On the other hand, the business judgment rule sets a standard for what is considered to be negligent, the court continued. Under the rule, there is a presumption that officers and directors made their decisions on an informed basis and in good faith. Moreover, Cooperative’s articles of incorporation included a permissible provision that shielded the bank’s directors—but not its officers—from liability for breach of their fiduciary duties unless the individual knew or believed the challenged action was clearly in conflict with the bank’s interests.

Directors’ liability. The exculpatory clause protected the directors from liability for breach of any fiduciary duty, the court said, and the FDIC did not claim they had breached their duty of loyalty to the bank. That left one claim available to the agency—that the directors had breached their duty of good faith.

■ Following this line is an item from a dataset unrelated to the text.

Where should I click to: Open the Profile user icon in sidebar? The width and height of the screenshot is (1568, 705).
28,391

Under North Carolina law, the duty of good faith essentially requires directors to refrain from self-dealing, the court said. There was no evidence of self-dealing, or of fraud or other bad-faith actions. Making lending decisions based on inadequate information did not alone constitute acting in bad faith.

Officers’ liability. Things did not go so well for Cooperative’s officers. The court began by noting that they were not protected by the articles of incorporation’s exculpatory clause that had benefitted the directors. Thus, the business judgment rule applied in full strength.

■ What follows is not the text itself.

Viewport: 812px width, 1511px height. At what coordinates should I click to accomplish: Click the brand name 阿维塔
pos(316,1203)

While the business judgment rule establishes a presumption that the officers had acted on an informed basis and in good faith, the FDIC had offered enough evidence to rebut the presumption, the court decided. The focus was on the “informed basis” aspect.

An expert report provided by the agency said the bank’s officers did not act in accordance with generally accepted banking practices. Specifically, they approved loans over the telephone without first examining relevant documents, the report said. In fact, on some occasions the documentation was not received until after the loans had been funded. The report also described substantial deficiencies in the bank’s credit administration and audit processes. The report concluded “that certain loans should never have been approved,” the court said.

Gross negligence. The FDIC could not establish gross negligence by the directors or officers without proving intentional wrongdoing, the court decided. While North Carolina law perhaps is not clear on what constitutes gross negligence, the definition does seem to turn on whether punitive damages are being sought. As the agency was not demanding punitive damages, it was required to satisfy a common law gross negligence definition: wanton conduct with a conscious or reckless disregard for the rights of other persons.

The agency’s evidence of the failure to make needed improvements at the bank did not meet that standard, the court said. While the officers and directors had not made improvements called for by the examination reports in 2006 and 2007, both reports had given the bank strong CAMELS ratings. In that situation, the failure to take action was not gross negligence.

Other defenses. The appellate court also considered and rejected three defenses raised by the officers that the district court judge had not needed to address. According to the court, a jury should be allowed to decide whether:

  • the officers reasonably relied on information supplied by the bank’s loan officers and credit administrators;

  • the loan defaults resulted from the officers’ actions rather than from the effects of the Great Recession; or

  • the FDIC had adequately established its damages with reasonable certainty.

The case is No. 14-2078.

Attorneys: James Scott Watson for the Federal Deposit Insurance Corporation. Thomas E. Gilbertsen (Venable LLP) for Richard Allen Rippy, James D. Hundley, Frances Peter Fensel Jr., Horace Thompson King III, Frederick Willetts III, Dickson B. Bridger, Paul G, Burton, Ottis Richard Wright Jr., and Otto C. Buddy Burrell Jr.